綺麗なものを綺麗だと感じられなくなったのは、いつの頃からだっただろう。


いつからあたしは、自分と同じような醜いものばかりを探すようになったのだろう。


もう、そんなことさえも思い出せない。






体中の痛みに耐えかねて瞳を開ければ、お腹が空いている自分が滑稽だった。


昨日もまた陽平は、あたしの稼いだお金でパチンコに行き、そして負けて帰って来て、機嫌の直らないままに無理やりあたしを犯したのだ。


本当はこんなことをしたいわけじゃないのにと、そんな諦めの色を滲ませながらもお客とホテルに入り、先ほど仕事を終わらせたばかり。


倍額払ってもらえたものの、何度もヤられれば、さすがにあたしの体だって悲鳴を上げる。


もはや体を起こす気力もなくて、流行りの曲が有線から流れ、それに耳を傾けた。



『別れたら?』


数日前、智也に言われた言葉。


静かな世界に身を置く度に、そんなものが思い出したように頭の中を通り過ぎる。


両親や梶原に復讐してやるためにこんなことを始めたはずなのに、なのに今のあたしは、一体何なんだろう。


何のために体を売って、そして何のために生きているのだろうか。


そんな疑問符ばかりが沸々と沸き起こり、消化不良のままに死んでしまいそうだ。


ならばいっそ、死んだ方が楽なのかもしれないな、と。


死ぬことは、ずっと負けることだと思ってたけど。


だけども楽になれるのならば、もう何でも良いのかもしれないとさえ思えてくるのだから、嫌になる。

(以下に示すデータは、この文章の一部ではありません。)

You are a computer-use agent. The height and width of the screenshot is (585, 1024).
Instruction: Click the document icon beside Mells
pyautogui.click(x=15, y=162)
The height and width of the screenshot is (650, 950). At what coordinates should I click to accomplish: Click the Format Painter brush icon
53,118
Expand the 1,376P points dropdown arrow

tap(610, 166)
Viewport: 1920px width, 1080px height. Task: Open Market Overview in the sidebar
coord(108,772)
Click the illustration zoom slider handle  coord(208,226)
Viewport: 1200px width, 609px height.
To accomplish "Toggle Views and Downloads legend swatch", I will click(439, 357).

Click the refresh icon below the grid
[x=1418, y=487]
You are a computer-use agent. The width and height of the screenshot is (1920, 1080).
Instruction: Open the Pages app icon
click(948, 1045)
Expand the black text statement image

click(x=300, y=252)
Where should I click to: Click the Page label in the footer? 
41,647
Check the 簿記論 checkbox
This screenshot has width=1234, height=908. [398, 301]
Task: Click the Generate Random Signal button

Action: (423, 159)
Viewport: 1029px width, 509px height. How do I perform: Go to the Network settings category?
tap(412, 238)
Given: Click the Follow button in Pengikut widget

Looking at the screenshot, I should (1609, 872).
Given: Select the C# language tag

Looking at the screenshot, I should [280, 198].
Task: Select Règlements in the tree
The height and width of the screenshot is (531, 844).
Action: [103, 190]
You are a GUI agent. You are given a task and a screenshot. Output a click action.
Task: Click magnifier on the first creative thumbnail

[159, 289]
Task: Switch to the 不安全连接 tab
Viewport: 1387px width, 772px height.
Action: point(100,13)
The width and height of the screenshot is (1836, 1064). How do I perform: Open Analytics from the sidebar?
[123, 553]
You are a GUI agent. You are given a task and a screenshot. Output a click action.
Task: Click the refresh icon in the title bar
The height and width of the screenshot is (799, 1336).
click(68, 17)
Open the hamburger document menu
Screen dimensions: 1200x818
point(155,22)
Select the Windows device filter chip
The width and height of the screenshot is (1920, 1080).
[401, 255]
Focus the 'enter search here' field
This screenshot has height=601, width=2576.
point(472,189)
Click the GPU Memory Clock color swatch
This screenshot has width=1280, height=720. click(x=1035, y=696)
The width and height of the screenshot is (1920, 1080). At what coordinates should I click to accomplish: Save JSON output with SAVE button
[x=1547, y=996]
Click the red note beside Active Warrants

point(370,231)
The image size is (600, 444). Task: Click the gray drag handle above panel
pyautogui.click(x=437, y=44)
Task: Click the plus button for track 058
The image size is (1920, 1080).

携帯を持ち上げ、適当に操作しているうちに、電話帳の“クロ”の部分で、指先が止まった。


もう終わったはずなのに、なのに削除することも出来ないでいる自分が、馬鹿みたいだとしか思えなくて。



『お幸せに。』


そんな言葉と共に、最後に会ったあの日の光景が思い起こされた。


苦しくて、本当に死んだ方が楽なのかもしれないなと、そんなことを思いながら、自嘲気味に笑ってしまう。